Sin embargo, hay cosas que se extrañan.
Salimos a la hora del gato. A esta hora los gatos del vecindario hacen su ronda antes de regresar a sus casa a dormir como criaturitas inocentes, para luego exigir a sus dueños el desayuno. Salir a la hora del gato es un riesgo calculado, pero los gatos son expertos maestros del camuflaje. Hay mañanas en las que el Niche no se da cuenta que esa piedra jaspeada frente a él no es una piedra, hasta que hemos pasado y entonces el gato nos mira con ojos burlones, mueve su cola y camina tranquilamente en dirección contraria a la nuestra. En otras, un gato blanco y negro camina en paralelo y en dirección contraria a nosotros, a una distancia prudente y sin quitarnos la vista de encima, hasta que está seguro que el perro frente a él no podrá alcanzarle y entonces se queda parado un momento viéndonos, antes de hacer una especie de mueca burlona y salir corriendo a todo lo que dan sus patas, que en un gato es bastante.

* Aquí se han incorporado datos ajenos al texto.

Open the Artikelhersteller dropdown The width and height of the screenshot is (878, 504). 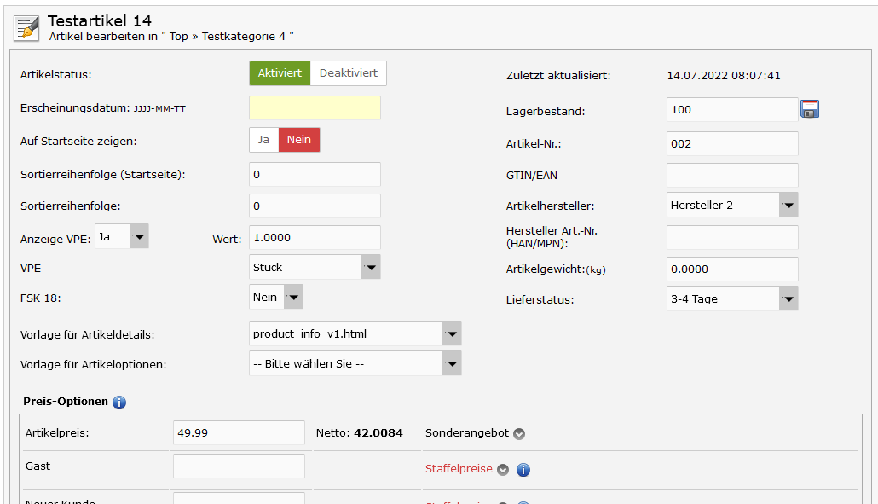[x=732, y=205]

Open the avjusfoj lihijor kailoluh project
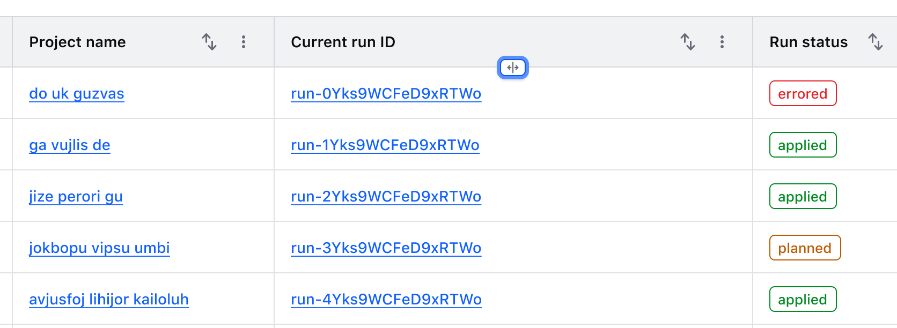(109, 300)
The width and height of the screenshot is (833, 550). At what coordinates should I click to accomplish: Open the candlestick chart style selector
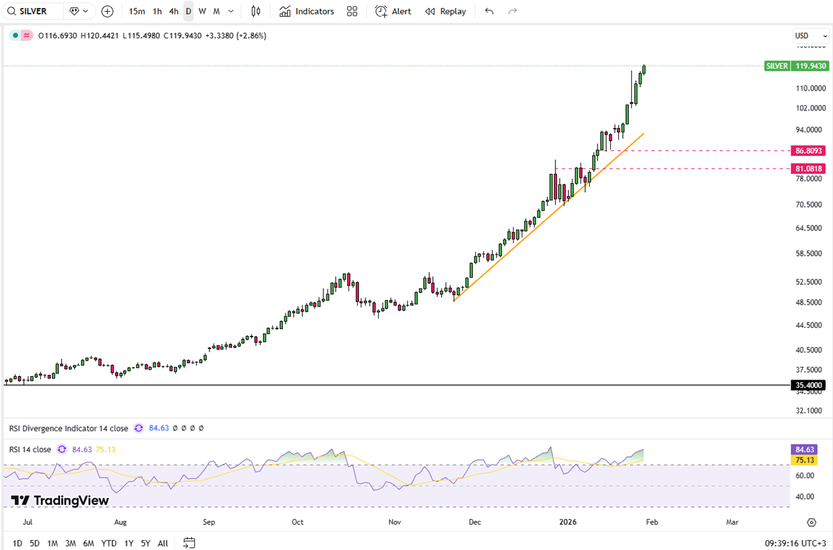(x=256, y=11)
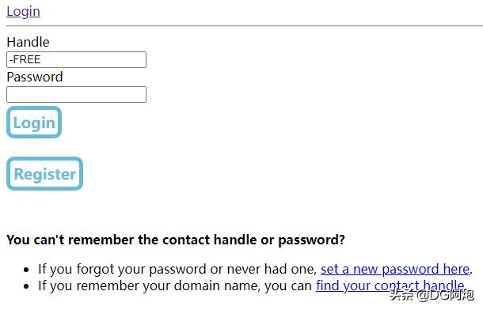Click the Password field label
Viewport: 483px width, 310px height.
pos(35,77)
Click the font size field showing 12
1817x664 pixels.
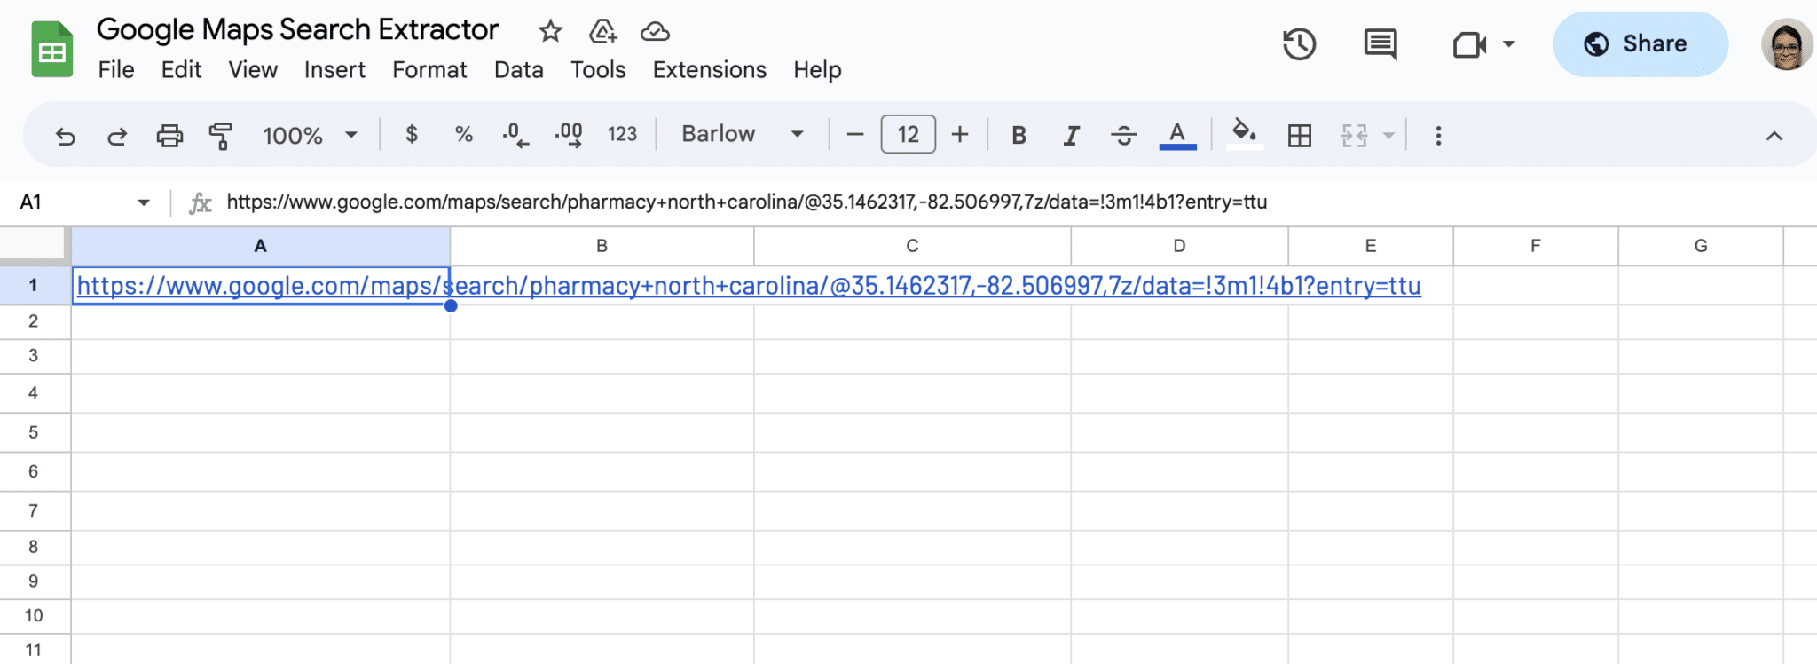(x=908, y=135)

De todos los memorables adversarios gatunos de mi canino amigo, hay un gato en especial que vive en una casa al pie de la cuesta. Tiene un modus operandi admirable. Es el gato de los sábados.
Los sábados bajamos más tarde, a las 6:00 a.m. Antes de marcharme a mi clase de masaje, bajo a comprar pupusas para el desayuno. Un par de casas antes de la pupusería, este gato atigrado nos espera sentado pacientemente justo en la reja de entrada de su casa, entrecierra los ojos mientras nos ve bajar y cuando estamos a un par de pasos y el Niche piensa que esta vez logrará ponerle las patas encima, el muy bandido atraviesa la reja y sube tres escalones para quedarse de nuevo sentado, con una especie de beatífica sonrisa burlona cercana al modo zen, que le acaba la paciencia a mi nada paciente compañero canino, quien mete el hocico por la reja, tratando de alcanzar al taimado minino. El gato levanta despacio una pata y sin dejar de vernos amenaza subir un escalón más, con lo que el Niche comienza a ladrar. Como si aquello le causar una gracia indescriptible, el fulano gato, muy despacio, en realidad muy despacio, coloca la pata en el siguiente escalón y sube las doce gradas restantes y desde la última, voltea, se sienta y se lame la pata derecha con deleite,mientras nos mira de soslayo con su burlona sonrisa gatuna, mientras el Niche desespera.
Creo que este sábado, cuando baje a la pupusería sin el Niche, el felino acechante se quedará con un palmo de narices y entonces sin quitarle la vista de encima, me reiré entre dientes pensando que quien ríe al último, aunque no sea gato, ríe mejor.
Solo espero que mi estoica mascota se recupere pronto y bien de su operación, para poder continuar con nuestras correrías matutinas.